Raleigh Greenway Plan Update

Raleigh was ahead of the curve with its greenway network, which provides non-auto spine routes for many in suburban locations. The next phase is to create connections between the greenways and activity centers. That’s something that a proposed zoning text change would require:

Weigh in until Jan 22!

Reminds me that the best transportation plan is a land use plan (yet again) - from Slate, about how even in suburban contexts people who are near things drive less, often because they have actual travel choices (like walking and biking):

In Dallas–Fort Worth, the country’s fourth-largest metro, about 1 in 4 residents lives within 3 miles of five different “activity centers,” the Brookings researchers’ term for those busy spots. Another 1 in 4 residents has just four “activity centers” within 7 miles of home. Each year, a household in the second group drives 15,000 more miles than a household in the first. Moving from one part of the suburbs to another could save a typical driver $1,000 a year, hundreds of hours of driving, and thousands of pounds of CO2 emissions… “You have people in every metro within 3 miles of five activity centers,” said Adie Tomer, one of the report’s co-authors. “That’s a biking distance.” There’s a 15-minute city in suburbia too. You just need to redesign the streets.

Typically, the strategy for adding people to the city without adding traffic has been what’s called “transit-oriented development,” in which new buildings pop up along the fingers of the metropolitan train or bus network. This approach has some problems: For one thing, U.S. transit service is often quite bad. For another, in many cities, this policy amounts to corralling new residents along the busiest, loudest, most dangerous, and most polluted streets.
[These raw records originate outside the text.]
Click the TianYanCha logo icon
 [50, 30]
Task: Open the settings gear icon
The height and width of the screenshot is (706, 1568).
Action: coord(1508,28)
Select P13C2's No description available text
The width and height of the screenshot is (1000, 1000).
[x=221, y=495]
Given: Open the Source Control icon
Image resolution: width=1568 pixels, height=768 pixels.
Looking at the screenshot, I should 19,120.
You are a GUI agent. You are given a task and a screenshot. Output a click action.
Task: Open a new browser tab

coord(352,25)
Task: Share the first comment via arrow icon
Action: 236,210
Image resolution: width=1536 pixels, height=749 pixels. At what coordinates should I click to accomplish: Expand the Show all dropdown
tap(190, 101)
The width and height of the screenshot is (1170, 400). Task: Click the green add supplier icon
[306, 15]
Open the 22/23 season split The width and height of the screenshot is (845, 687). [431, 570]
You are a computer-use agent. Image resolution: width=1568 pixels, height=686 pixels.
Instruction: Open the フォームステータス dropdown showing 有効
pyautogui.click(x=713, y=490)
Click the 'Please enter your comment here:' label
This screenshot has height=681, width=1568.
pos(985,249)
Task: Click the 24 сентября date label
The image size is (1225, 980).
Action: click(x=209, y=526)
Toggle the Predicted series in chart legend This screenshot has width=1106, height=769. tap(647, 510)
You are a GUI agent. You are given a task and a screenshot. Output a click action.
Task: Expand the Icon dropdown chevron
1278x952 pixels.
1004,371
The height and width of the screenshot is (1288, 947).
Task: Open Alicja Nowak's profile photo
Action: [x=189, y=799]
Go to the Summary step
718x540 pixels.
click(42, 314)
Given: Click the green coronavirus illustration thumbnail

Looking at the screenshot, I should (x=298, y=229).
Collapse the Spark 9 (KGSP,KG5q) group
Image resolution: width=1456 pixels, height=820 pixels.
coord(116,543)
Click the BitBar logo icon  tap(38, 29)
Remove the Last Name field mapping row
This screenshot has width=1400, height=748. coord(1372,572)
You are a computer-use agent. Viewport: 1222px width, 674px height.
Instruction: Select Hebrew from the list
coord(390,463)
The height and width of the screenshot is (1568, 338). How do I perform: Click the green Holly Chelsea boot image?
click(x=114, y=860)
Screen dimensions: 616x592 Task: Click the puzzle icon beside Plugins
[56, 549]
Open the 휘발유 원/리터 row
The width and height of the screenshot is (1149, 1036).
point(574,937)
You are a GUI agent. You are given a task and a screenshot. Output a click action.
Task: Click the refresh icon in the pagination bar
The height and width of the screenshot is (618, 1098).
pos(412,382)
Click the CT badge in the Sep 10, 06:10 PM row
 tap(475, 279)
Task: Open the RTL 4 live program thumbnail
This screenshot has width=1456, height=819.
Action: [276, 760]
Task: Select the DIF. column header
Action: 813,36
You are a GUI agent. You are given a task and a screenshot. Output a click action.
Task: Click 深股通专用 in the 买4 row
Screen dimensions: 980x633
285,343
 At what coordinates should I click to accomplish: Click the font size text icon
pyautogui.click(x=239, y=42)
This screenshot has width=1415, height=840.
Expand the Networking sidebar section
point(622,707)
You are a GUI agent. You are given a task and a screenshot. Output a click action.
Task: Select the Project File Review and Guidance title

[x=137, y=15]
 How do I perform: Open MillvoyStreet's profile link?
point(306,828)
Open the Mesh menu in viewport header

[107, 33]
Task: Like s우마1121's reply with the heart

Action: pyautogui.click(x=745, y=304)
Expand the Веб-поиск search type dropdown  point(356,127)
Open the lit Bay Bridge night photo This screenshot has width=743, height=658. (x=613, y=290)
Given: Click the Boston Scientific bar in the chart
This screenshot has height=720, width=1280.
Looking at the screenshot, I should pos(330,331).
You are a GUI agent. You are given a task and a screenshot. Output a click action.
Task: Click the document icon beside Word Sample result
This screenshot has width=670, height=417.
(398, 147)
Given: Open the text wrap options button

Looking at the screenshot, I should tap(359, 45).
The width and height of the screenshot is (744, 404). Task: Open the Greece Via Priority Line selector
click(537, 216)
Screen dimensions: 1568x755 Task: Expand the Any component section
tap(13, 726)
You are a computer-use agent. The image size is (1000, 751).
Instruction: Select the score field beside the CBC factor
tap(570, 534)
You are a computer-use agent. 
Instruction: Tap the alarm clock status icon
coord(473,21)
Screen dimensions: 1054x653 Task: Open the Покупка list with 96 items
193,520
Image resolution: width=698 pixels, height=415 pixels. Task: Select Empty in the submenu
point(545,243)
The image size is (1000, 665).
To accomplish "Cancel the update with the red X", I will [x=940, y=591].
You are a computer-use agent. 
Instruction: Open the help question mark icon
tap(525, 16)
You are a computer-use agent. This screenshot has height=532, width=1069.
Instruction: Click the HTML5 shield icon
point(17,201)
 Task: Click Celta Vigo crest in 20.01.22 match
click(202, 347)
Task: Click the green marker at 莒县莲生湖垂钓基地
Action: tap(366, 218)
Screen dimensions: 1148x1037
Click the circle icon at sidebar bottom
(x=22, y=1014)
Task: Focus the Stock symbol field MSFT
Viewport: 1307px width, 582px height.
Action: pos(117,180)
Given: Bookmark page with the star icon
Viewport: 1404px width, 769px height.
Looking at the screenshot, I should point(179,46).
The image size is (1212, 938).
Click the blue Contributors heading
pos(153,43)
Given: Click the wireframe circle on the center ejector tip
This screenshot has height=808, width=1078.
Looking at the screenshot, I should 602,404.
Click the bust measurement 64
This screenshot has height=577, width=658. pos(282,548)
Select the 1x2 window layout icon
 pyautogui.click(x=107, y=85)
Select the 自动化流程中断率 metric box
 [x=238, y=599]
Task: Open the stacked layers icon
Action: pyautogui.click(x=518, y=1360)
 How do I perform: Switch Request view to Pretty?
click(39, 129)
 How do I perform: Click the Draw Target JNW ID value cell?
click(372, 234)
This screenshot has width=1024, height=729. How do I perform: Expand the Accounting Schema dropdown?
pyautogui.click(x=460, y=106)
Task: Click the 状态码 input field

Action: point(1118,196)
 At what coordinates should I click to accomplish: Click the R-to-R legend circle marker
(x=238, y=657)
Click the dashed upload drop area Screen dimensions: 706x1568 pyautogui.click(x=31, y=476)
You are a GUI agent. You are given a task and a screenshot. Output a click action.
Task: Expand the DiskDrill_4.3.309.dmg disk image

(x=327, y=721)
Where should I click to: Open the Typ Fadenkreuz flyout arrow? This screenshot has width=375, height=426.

What this data suggests is that substantial reductions in driving could be achieved by a different policy: just putting more people within a few miles of stuff like malls, colleges, office complexes, and historic town centers. Currently, these parts of town account for just 1 in 3 residents of big U.S. metro areas. Adding new residents could take the form of what some planners call “stealth density,” in which housing types like duplexes and garage apartments are allowed to fill in suburban neighborhoods across the metropolis.